The 76-page report is an internal review by DHS of actions carried out by its Office of Intelligence and Analysis in June and July 2020, when militarized federal agents were deployed to Portland against people protesting police abuses in the wake of the murder of George Floyd, a Black man who was killed by a Minneapolis police officer.

When the dossiers were being compiled, some DHS analysts voiced concerns over the legality of collecting intelligence "on protestors arrested for trivial criminal infractions having little to no connection to domestic terrorism," the DHS report said. Some of the employees even refused to participate.

Surveillance of Portland protesters in 2020 "included lists of friends, family and social media associates for people who posed no threat to homeland security," the office of U.S. Sen. Ron Wyden, D-Oregon, who obtained the report, told reporters.

"Political DHS officials spied on Oregonians for exercising their First Amendment right to protest and justified it with baseless conspiracy theories," Wyden said.

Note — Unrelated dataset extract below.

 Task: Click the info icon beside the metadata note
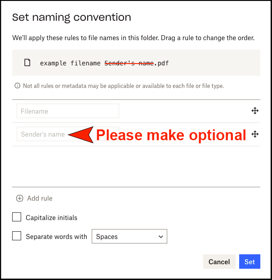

Brian Murphy, who was then the acting undersecretary of DHS' intelligence unit, insisted on calling violent protesters "Violent Antifa Anarchists Inspired," even though "overwhelming intelligence regarding the motivations or affiliations of the violent protesters did not exist," according to the report.

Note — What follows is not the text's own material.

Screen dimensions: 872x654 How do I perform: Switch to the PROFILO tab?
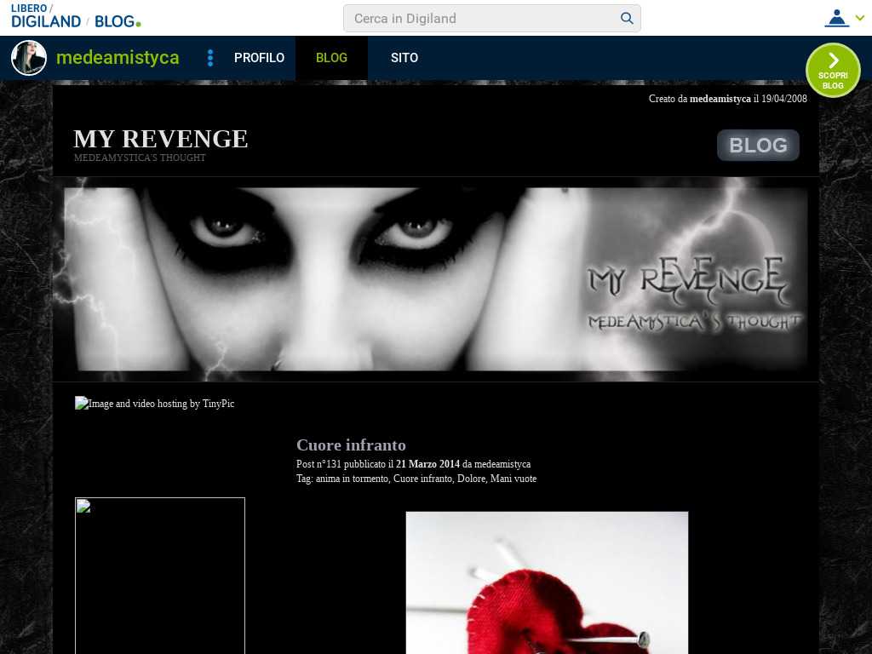(x=259, y=58)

Top DHS leaders even wanted the department's Office of Intelligence and Analysis to create dossiers on everyone participating in the Portland protests, but Murphy advised that the unit could only look at people who were arrested.

The dossiers are known as baseball cards or more formally as Operational Background Reports. They were previously normally compiled on non-U.S. citizens or only on Americans with "a demonstrated terrorism nexus."

The DHS report was previously released last year but had more redactions. The less-redacted version, which Wyden's office provided to journalists on Thursday, also shows the baseball cards — which were usually one-page summaries — included any past criminal history, travel history, "derogatory information from DHS or Intelligence Community holdings," and publicly available social media. Draft dossiers included friends and family of protesters as well.

Wyden credited current Undersecretary for Intelligence and Analysis Kenneth Wainstein for reviewing the Trump administration's "unnecessary redactions" and releasing the unredacted report.